--- START ---
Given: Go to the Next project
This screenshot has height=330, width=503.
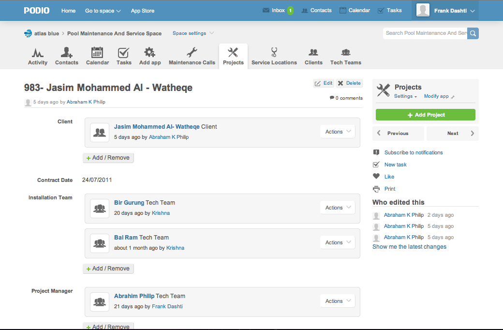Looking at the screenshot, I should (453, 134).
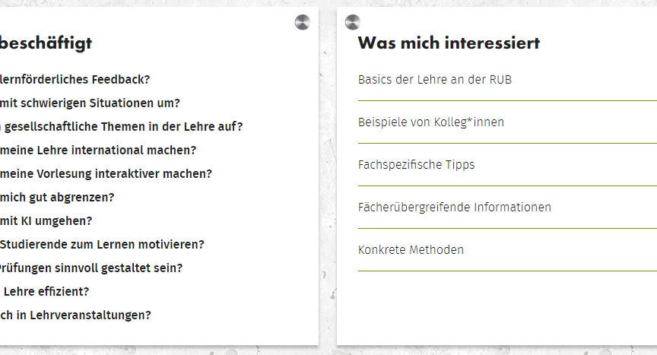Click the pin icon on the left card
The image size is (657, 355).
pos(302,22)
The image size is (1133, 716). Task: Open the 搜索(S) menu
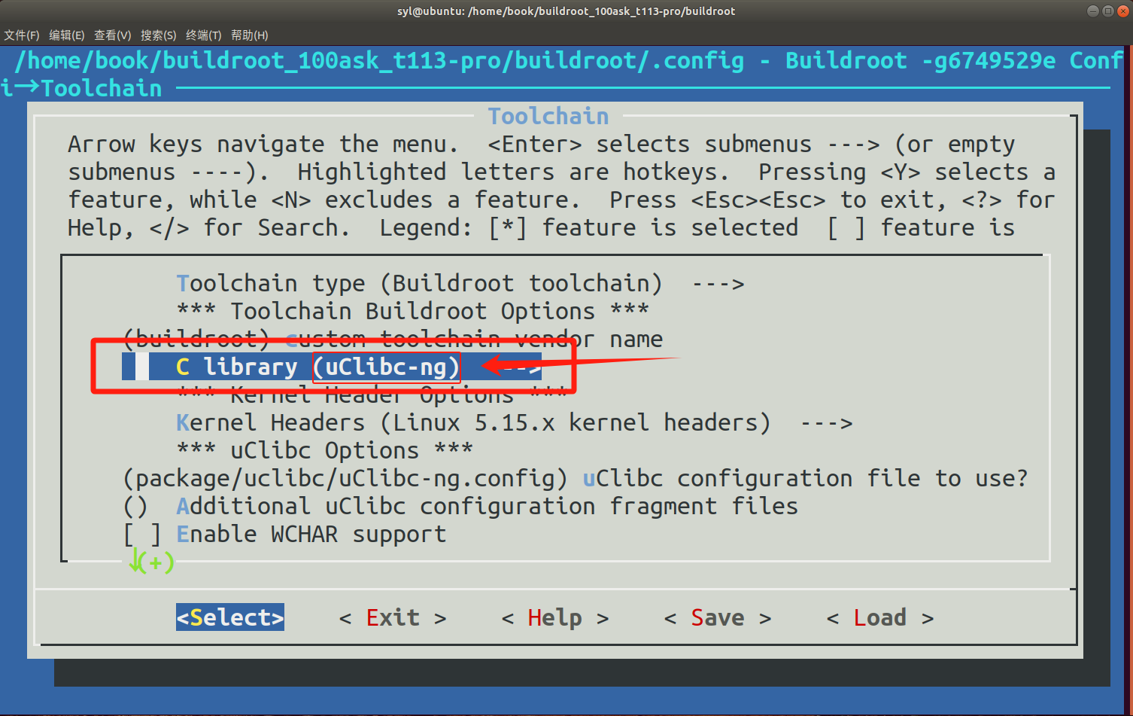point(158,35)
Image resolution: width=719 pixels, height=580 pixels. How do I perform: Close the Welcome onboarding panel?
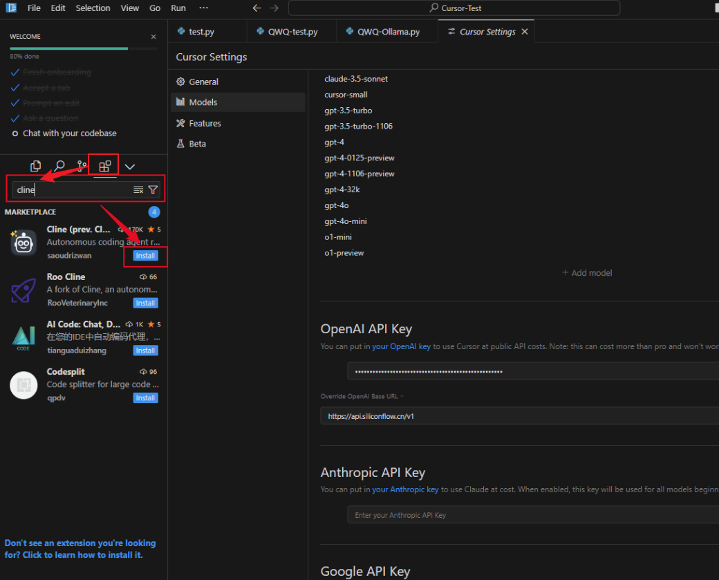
--- END ---
Nothing but an exact copy of the data above, minus its pictures, should appear in the response.

* **Exercise response**:
Given: Go to the Next project
This screenshot has height=330, width=503.
Looking at the screenshot, I should (453, 134).
Click the pin icon on the left card
The image size is (657, 355).
pos(302,22)
The image size is (1133, 716). Task: Open the 搜索(S) menu
point(158,35)
Image resolution: width=719 pixels, height=580 pixels. How do I perform: Close the Welcome onboarding panel?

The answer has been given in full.